Good idea, digging a moat, just in case it comes riding a T-72 tank.
India may not have the cash or the fiscal headroom to print money — unlike the US, blessed with the world’s reserve currency — to spend its way out of a crisis.
But it has an Army, Navy and Air Force, to shore up your spirits as we will see soon.
Flypasts, bands, even helicopters dropping flowers over hospitals treating coronavirus patients are cute ideas for an Akshay Kumar film.
But when lakhs of workers at the lowest rung of the employment ladder would still be walking back home, this is the true 2020 equivalent of ‘let them eat cake’.

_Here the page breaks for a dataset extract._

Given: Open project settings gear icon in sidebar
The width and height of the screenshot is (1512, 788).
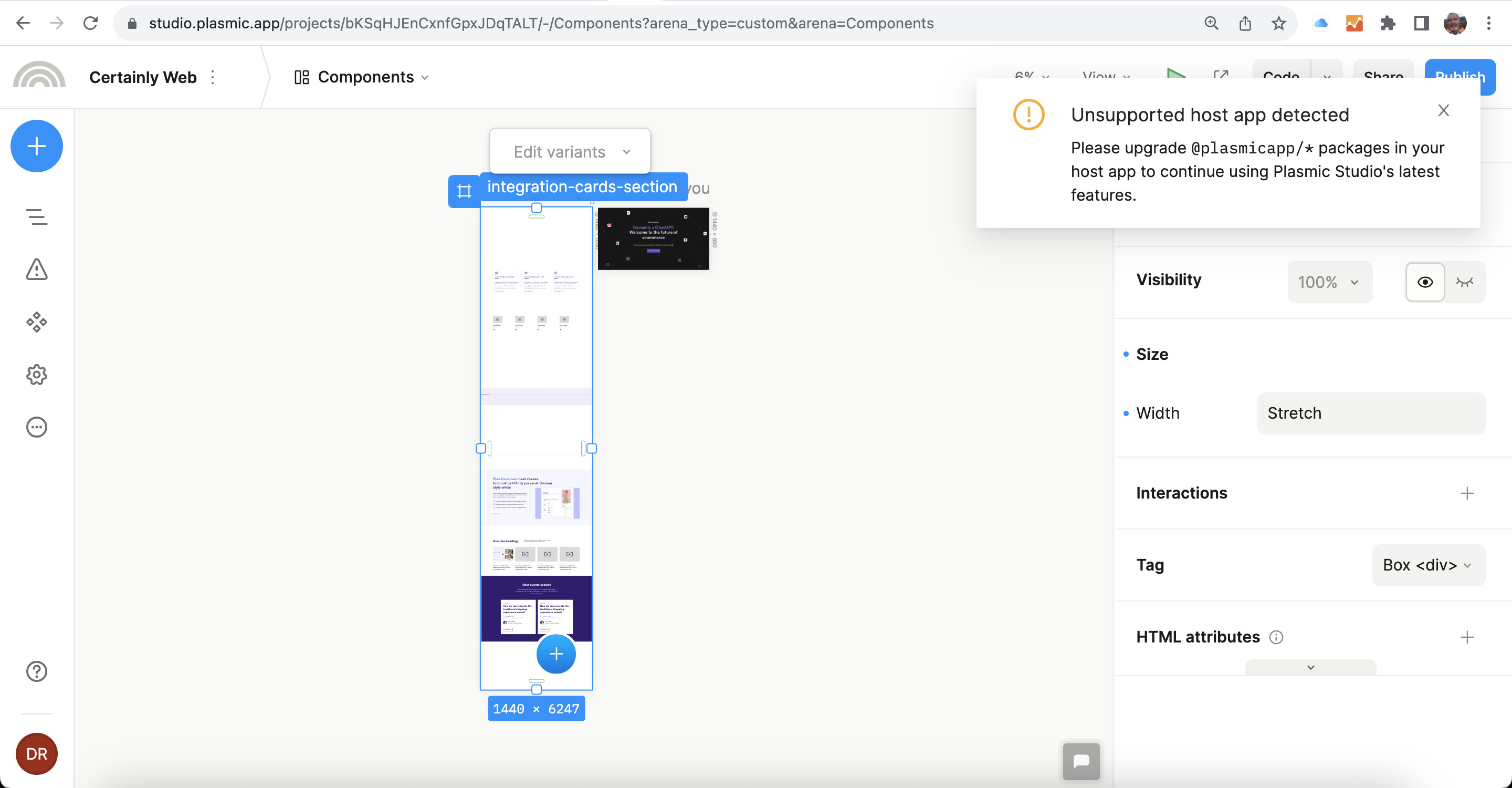Looking at the screenshot, I should [x=36, y=375].
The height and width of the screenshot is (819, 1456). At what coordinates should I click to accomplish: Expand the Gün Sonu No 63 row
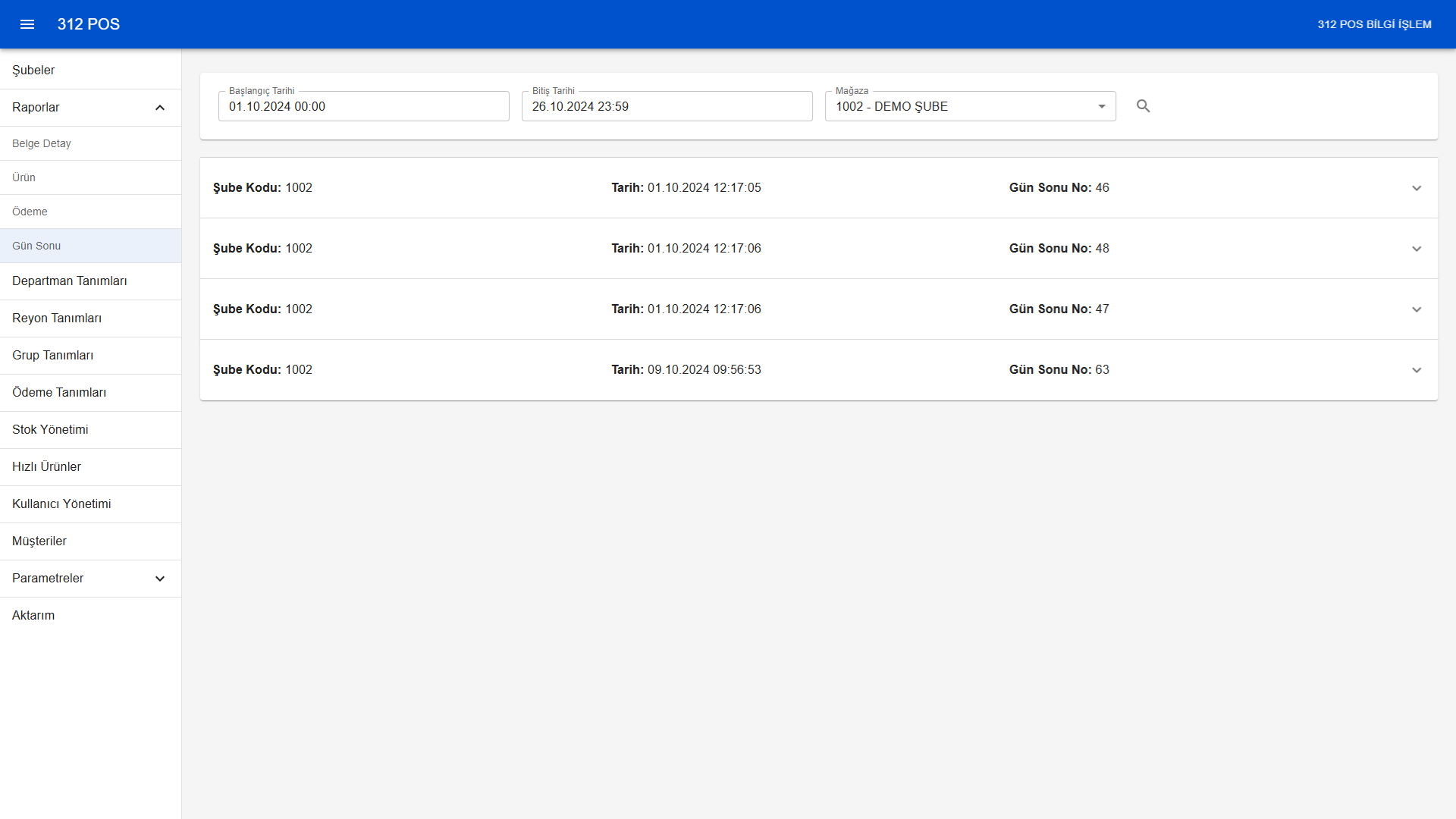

What they need, on the other hand, is a more purposeful reopening and a reassurance that their jobs are not only not going away, but resuming soon and they are needed.
Flypasts as if to celebrate this mass exodus are, I am afraid, an obscenity.

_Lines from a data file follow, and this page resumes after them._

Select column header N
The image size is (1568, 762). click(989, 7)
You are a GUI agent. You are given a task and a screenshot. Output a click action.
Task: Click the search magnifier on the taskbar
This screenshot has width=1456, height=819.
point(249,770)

During the Vietnam war, the press corps had given the daily US military briefings a name: Five O’Clock Follies.
Such a thing happens when an establishment begins to see its people as infants.

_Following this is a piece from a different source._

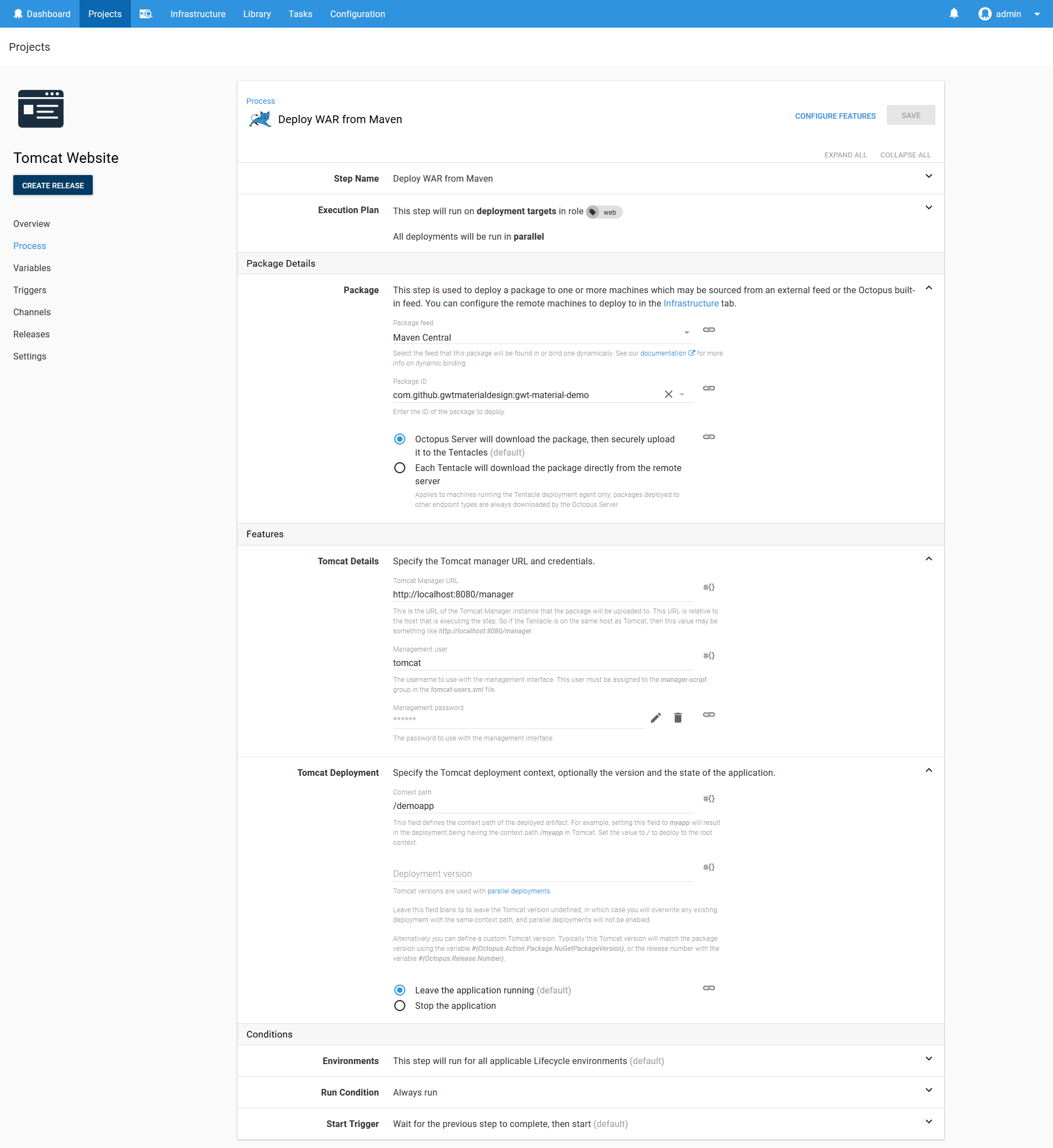Switch to the Tasks section
The height and width of the screenshot is (1148, 1053).
tap(300, 14)
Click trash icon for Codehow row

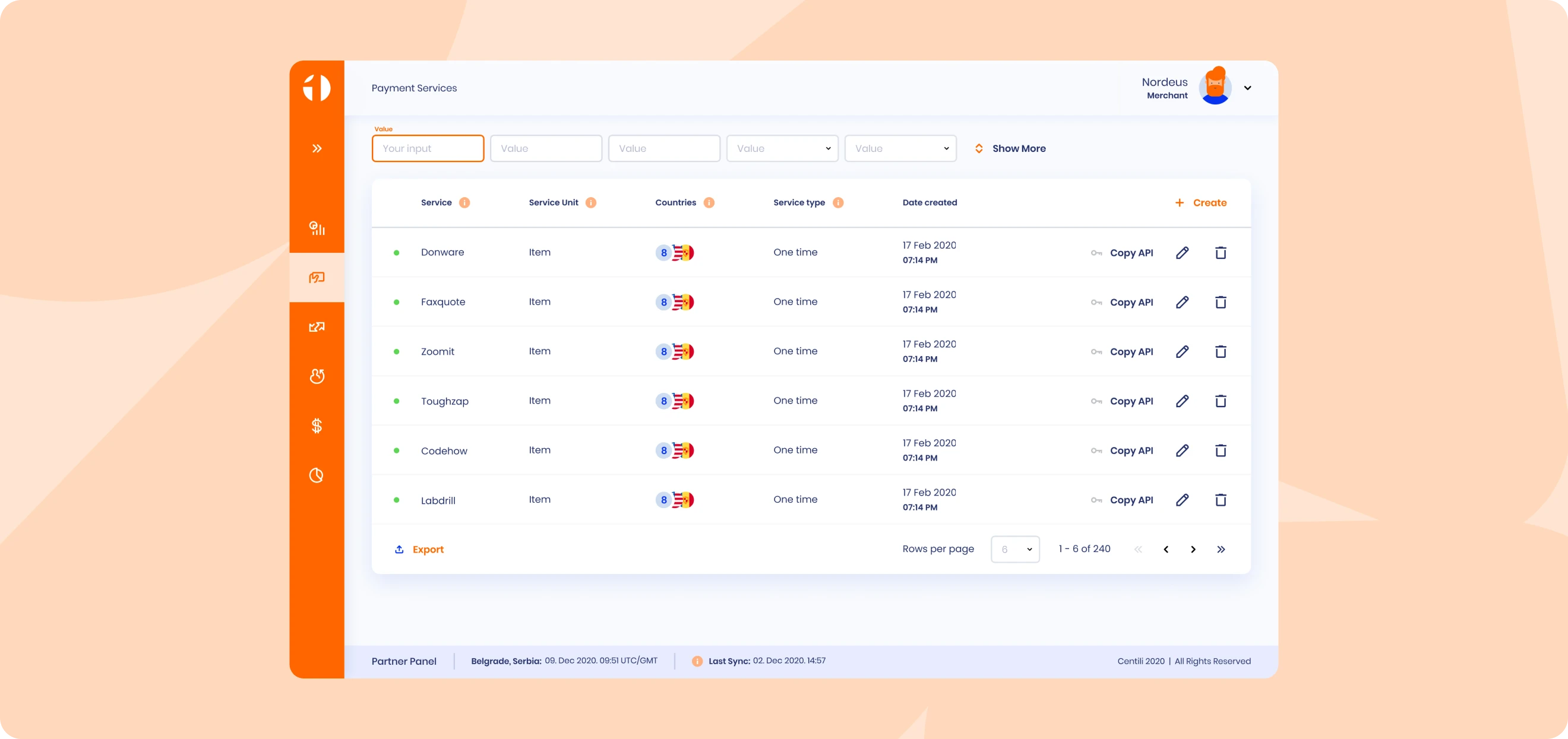click(x=1221, y=451)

Watch the daily Ministry of Health briefings in New Delhi, supposedly giving an overview of the COVID-19 situation in the country.
These are so anodyne, so monotonous, and so shy of taking any questions that you could pretty much name these as Four O’Clock Follies.
Just the numbers of cases and deaths, how much better we are doing than the rest of the world, day after day after day after day.
Out of sheer exasperation at the lack of information I even landed up at one of these the other day, attending a PIB briefing after a couple of decades, if not longer.
I did also ask a question: “Of all the active cases now, how many are on ventilator?” The lone scientist/doctor there didn’t answer this, a civil servant did.
Something like, the percentage of people in serious condition is routinely stated by the ICMR/health authorities.
Or something to that effect. No follow-up, no nothing. Just a restatement of the familiar old bureaucratic tactics: “I won’t ever lie to you. But if you ask me my name, I shall give you my date of birth.”
Three months after the first COVID-19 case was reported in India, we need more than a daily scoreboard.
That can be simply tweeted by someone at a fixed time in a day.
Nor do we deserve daily instructions, dos and don’ts and then clarifications.
One has already landed (on liquor sale) even as this is being written, confirming the truism: Never believe anything from this government until it’s been clarified.
We need to see the road ahead, a road to some kind of normalcy.
Or, we will end up a nation of beggars, waiting for sarkari orders and mai-baap handouts for survival.
We are getting deluded by how inspirationally compliant Indians are with this unthinking, one-size-fits-all, lockdown that would do Tughlaq proud.
The reason we are so compliant is that we are so fearful.
Fear, fatalism, self-pity are all viruses more infectious than coronavirus, more destructive and also addictive.
This nation of 1.38 billion people, hailed globally for being so aspirational and entrepreneurial, is now sitting in the trenches grateful it is still not dead.
We know that there is a valid concept of putting a grievously ill patient under a medically induced coma, to allow the body to recover.
But you need to lift it as early as possible.
If you let her go on in coma, and pat your own back each time you check the temperature, you risk falling into the syndrome we parodied poet Neeraj about: Kept checking for fever while the patient died.